_Directions_: Recast the material below as a numbered list, omitting any blank lines.

_Data for this task_:

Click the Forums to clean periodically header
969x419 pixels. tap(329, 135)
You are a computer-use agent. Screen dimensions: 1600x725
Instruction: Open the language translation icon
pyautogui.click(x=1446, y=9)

_Exercise response_:
1. Click the Forums to clean periodically header
2. 969x419 pixels. tap(329, 135)
3. You are a computer-use agent. Screen dimensions: 1600x725
4. Instruction: Open the language translation icon
5. pyautogui.click(x=1446, y=9)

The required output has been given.